Can Satan do damage? You bet. If you don’t know the wiles of the devil and the schemes of Satan, you can be tripped up. You can tumble into sin. You can suffer loss of your eternal reward. But you will never ever fall eternal victim to the evil one. It is the Father’s will to bring you to glory. It is the Son’s work to bring you to glory. It is the Spirit who comes alongside to accompany that work.

Satan does serious damage to false believers like Judas. Luke 22:3, “Satan entered Judas.” Or like Ananias and Sapphira, Acts 5, “Satan entered your heart, filled your heart.”

False believers are easy prey for Satan. But on the other hand, believers are not. Believers are triumphant. Listen to what Peter says in 1 Peter 5:8, “Be of sober spirit, be on the alert. Your adversary, the devil, prowls around like a roaring lion, seeking someone to devour.” He wants to do damage. He wants to tear into you. “But resist him, firm in your faith, knowing – ” this is so wonderful, “ – knowing, knowing that the same experiences of suffering are being accomplished by your brethren who are in the world. And after you have suffered for a little while, the God of all grace, who called you to His eternal glory in Christ, will Himself perfect, confirm, strengthen, and establish you. To Him be dominion forever and ever. Amen.”

Look, you’ve got to resist Satan because he can mess up your life, he can mess up your testimony. You’ve got to resist him strong, firm in the faith. You’ve got to resist him in the midst of sufferings, disappointments. “But you know this, you know this, that after you’ve suffered for a little while, the God of all grace, who called you to His eternal glory.”

When He called you to Christ, He didn’t call you to temporary salvation, He called you to eternal glory. He called you to eternal glory. All the way to the end, “He Himself will perfect, confirm, strengthen, and establish you. Unto Him be all the glory.”

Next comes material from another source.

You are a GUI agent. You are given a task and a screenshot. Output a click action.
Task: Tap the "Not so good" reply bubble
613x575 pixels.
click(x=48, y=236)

God called you to eternal glory; Christ intercedes to get you there. He is very familiar with Satan. The Son of God is very familiar with Satan, knew him before he fell from heaven, has known him all along, met him at many points throughout the Old Testament, and overpowered him. Met him in the New Testament and overpowered him. In fact, Hebrews 2:14 says, Christ came into the world to render powerless the devil, to render powerless the devil.” Or in 1 John 3:8, “to destroy the works of the devil.”  And even to destroy the devil himself in the lake of fire.

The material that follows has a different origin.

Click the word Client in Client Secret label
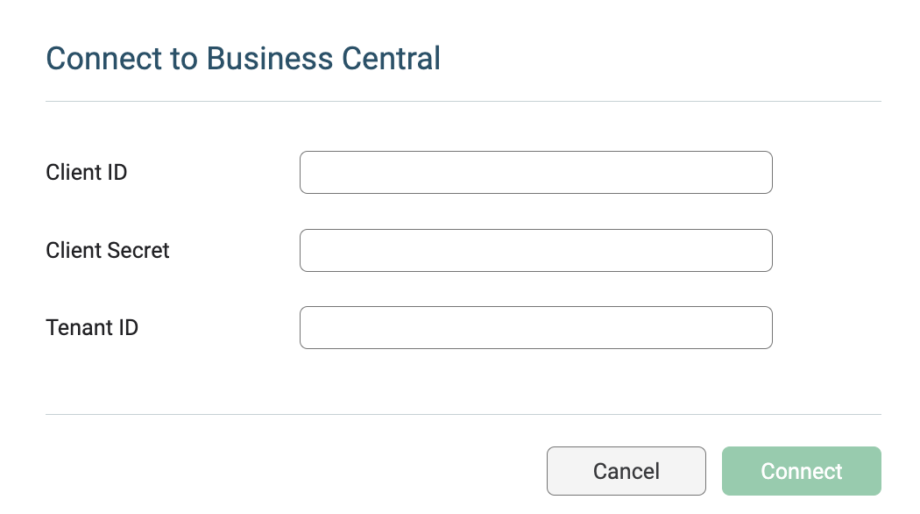This screenshot has height=514, width=920. pyautogui.click(x=73, y=250)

So Christ has all power over the devil, and you are in Christ. The devil can’t defeat Christ; he can’t defeat you because you’re in Christ. This is secured for us by the intercessory work of the Lord Jesus Christ. But still it’s important for us to resist the devil, James 4. Resist the devil. It’s important for us to put on the whole armor of God that we may be able to fight against the wiles of the devil, the principalities, the powers of the air, the enemy, the spiritual enemy. We do everything we can to fight the battle knowing that the victory is already won because we are in Christ, and Christ always triumphs.

So the Lord, our Great High Priest, the one who gave the satisfactory sacrifice, has now entered into heaven. God has accepted His sacrifice, His blood sprinkled on the heavenly mercy seat. He took a chair there and He intercedes for us, praying us into glory, praying for our spiritual security, unity, felicity, and immunity. There’s one more; but that’s for next time, because it deserves attention all on its own. Let’s pray.

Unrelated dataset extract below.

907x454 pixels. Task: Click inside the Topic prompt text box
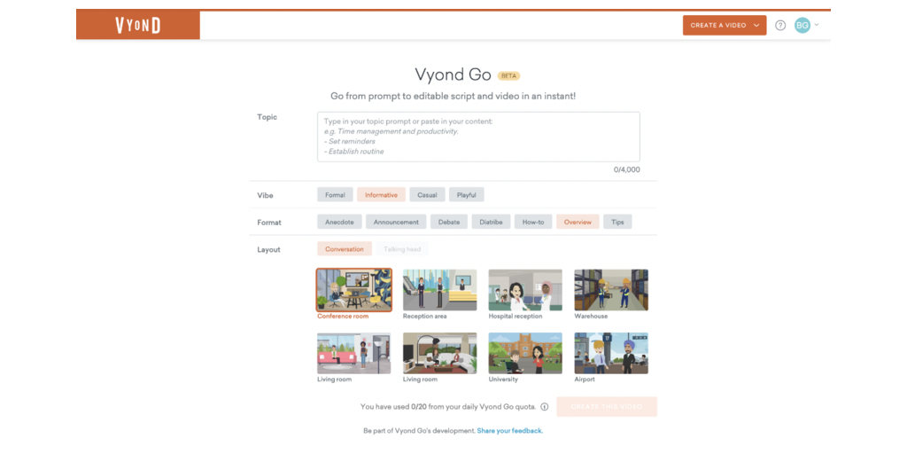(x=478, y=137)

Lord, we sing hymns and songs week after week that express our worship, and our praise and adoration, and the wonder of the truths that we believe and love and cherish. And we’re so glad we have that, because we struggle to find words to say, to express what’s in our heart. But it isn’t necessarily the words you’re looking for, it’s the love manifest in obedience, manifest in sweet gentleness, in quiet peace, in confident joy, and in evident love; that’s what you’re looking for.

You say we’re in Christ, and we have His love and His peace and His joy, and it should be manifest; and then the world will know that we belong to You, that You sent us. And may we be marked as being in Christ, not just as a theological fact, but as a manifestation of reality. May Christ be seen in us in all His beauty. Father, we ask now that You would do a work in every heart here to Your glory and Your honor, in Your Son’s name. Amen.